Considering the "Dedicated Reading Experience"
Posted on September 21, 2010 by Melita M. Pereira
Kobo Chief Executive Officer Michael Serbinis was recently interviewed (20 September 2010) by Peter Nowak of CBC News about how e-books could alter the publishing landscape. It’s a question which is frequently posed to publishers by the media and while Mr Serbinis seemed to echo some often-cited answers, he also made an interesting statement in which he distinguished single-use e-readers from the looming giant, the iPad.
According to Serbinis, many customers who are reading e-books would prefer to have a dedicated reading experience in which they can focus on the experience of reading as a recreational activity, to the exclusion of other distractions. Accordingly, it is likely that such customers would be more inclined to select a single-use e-ink reader – such as a Kobo or Kindle – instead of a multi-purpose device such as iPad, as its sole purpose is for the activity of reading only.
Serbinis’ statement appears to be directed to that section of the market which views reading in traditional terms; that is, a recreational act in which the reader follows the narration of a book in a linear trajectory. While a large section of the burgeoning e-book market would find this kind of reading appealing, there are others who may find that the convergence of internet, e-reader device and e-book presents an exciting range of permutations for the future of narratives. For example, the intersection of an e-book, read on a device that offers net connectivity would allow authors to experiment with the way narratives are told. Hyperlinks, rather than standard narrative linearity, could dictate the way that a book is read, understood and enjoyed. The kind of reading practices that this kind of narrative would engender would appeal to some readers and repel others – and that is exactly the point.

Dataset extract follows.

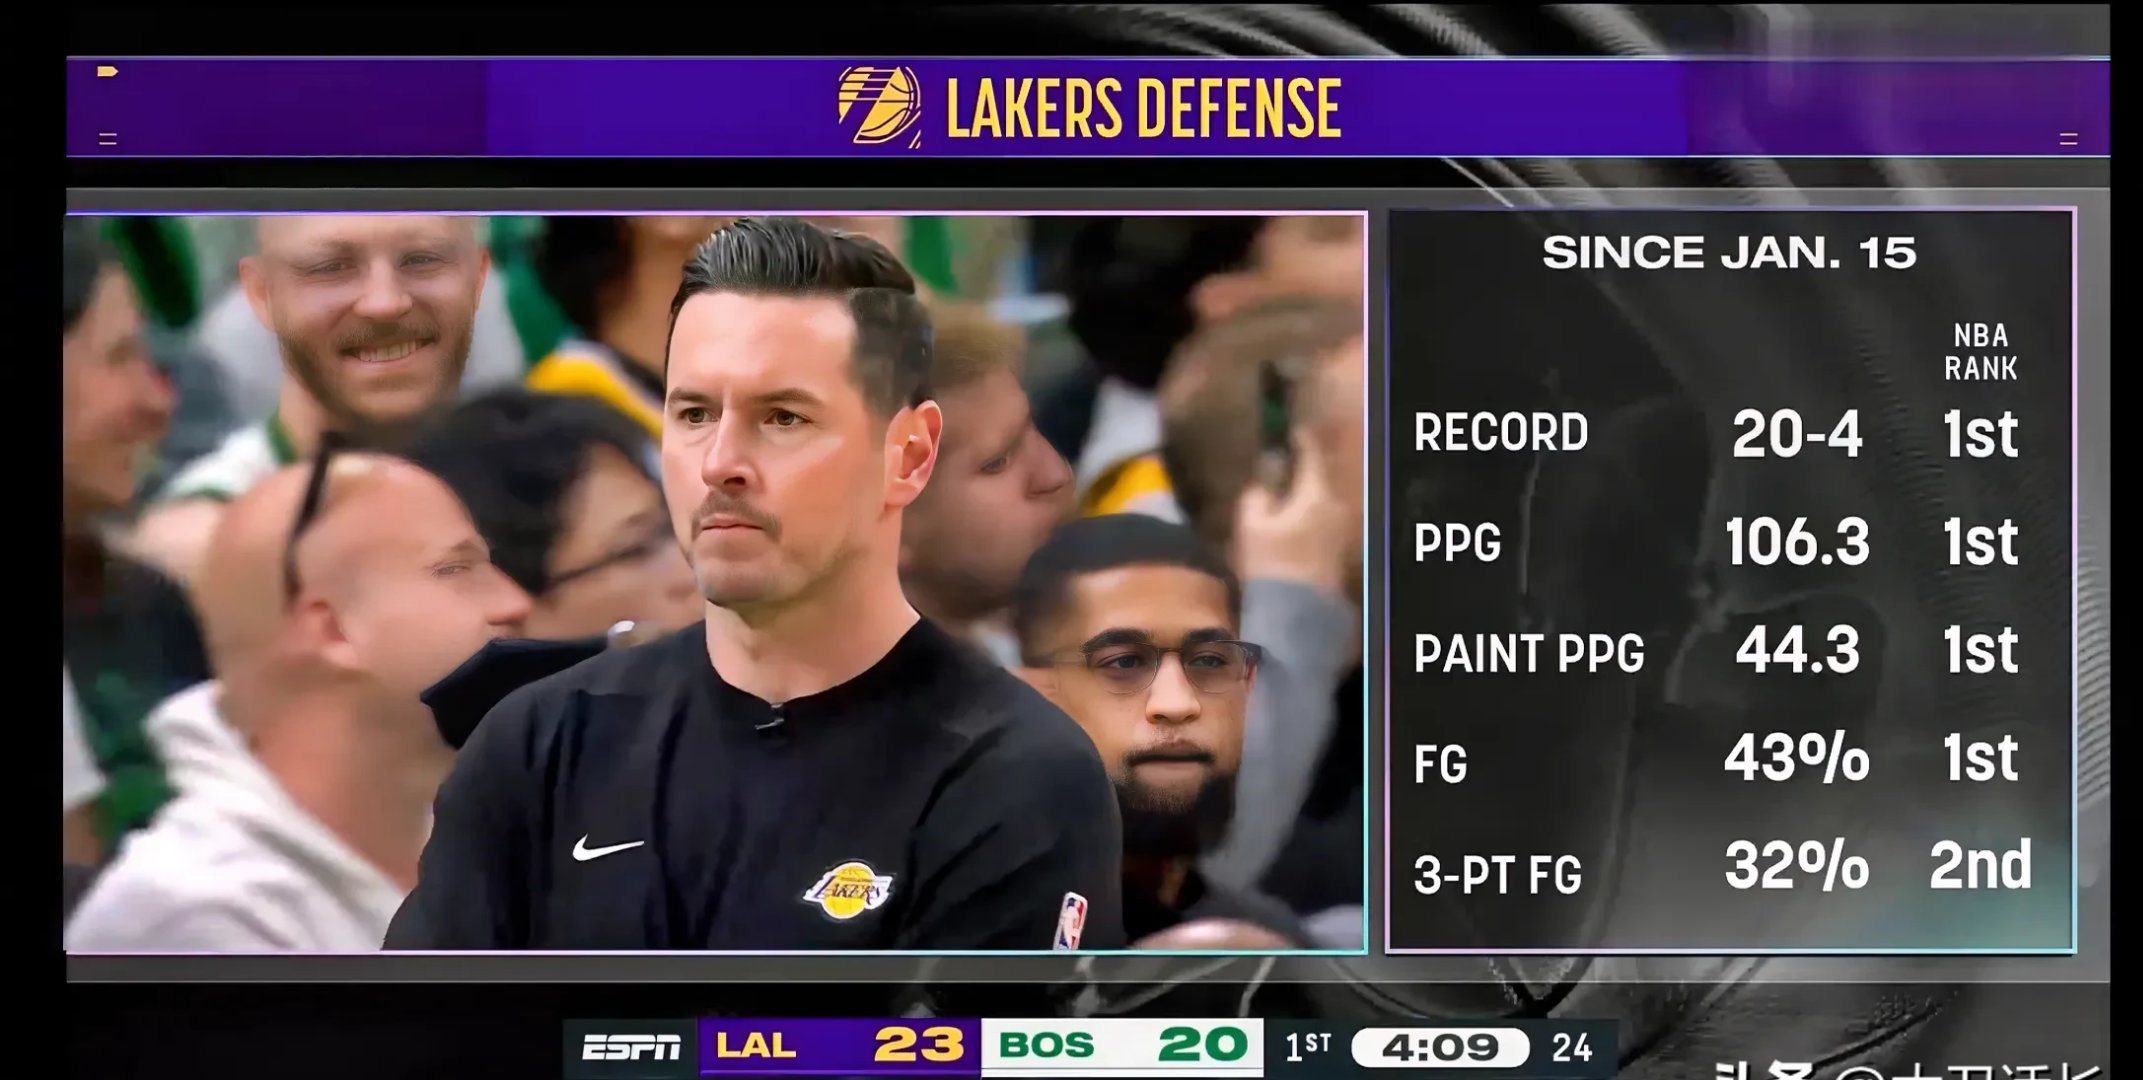Click the NBA logo patch on the sleeve
This screenshot has height=1080, width=2143.
pyautogui.click(x=1072, y=921)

While Serbinis’ comment uses a significant factor (the dedicated experience of reading) to distinguish the kind of motivations that prompt readers to prefer one device over another, it neglects other readers who view the rapid popularity of e-books as an opportunity to experience innovative ways of reading through new technologies. Furthermore, the use of technological benchmarks such as the hyperlinks and even embedded music and video does not necessarily have to be viewed as an unwanted imposition, nor would it necessarily prevent reading from being a dedicated experience.
Some other statements made in the interview about the current state of the e-book market are below.
- When asked if an e-reader is analogous to a video game console in the sense that the manufacturer can “afford to take a loss on the hardware [since] it’s the software that makes the money”, Serbinis indicated that this would be possible, where the manufacturer has a “comprehensible solution of content”, in particular apps and a device. If both of these elements are present, manufacturers ought to be able to subsidise, even though Serbinis notes that no manufacturer is significantly pursing this business strategy at the moment.
- e-Books have grown at such an astonishing (and unexpected) rate because of the availability of diverse and expansive content. To compliment this, there are also a great range of devices which enable you to access this content.
- Interestingly, Serbinis remarks that e-reader screens are like paper and that the similarity of content on e-readers to the conventional book page is a persuasive factor prompting customers to feel ready to receive content via e-readers.
- While the digital tools which are currently available make it easier to self-publish, it is still very difficult to actually market and sell the book.
- In terms of managing competition for e-books, ensuring that consumers have choice is very important. Choice encompasses, not just a large selection of e-books, but also a choice of devices which are compatible with e-books, such as those that may be bought from the kobo bookstore.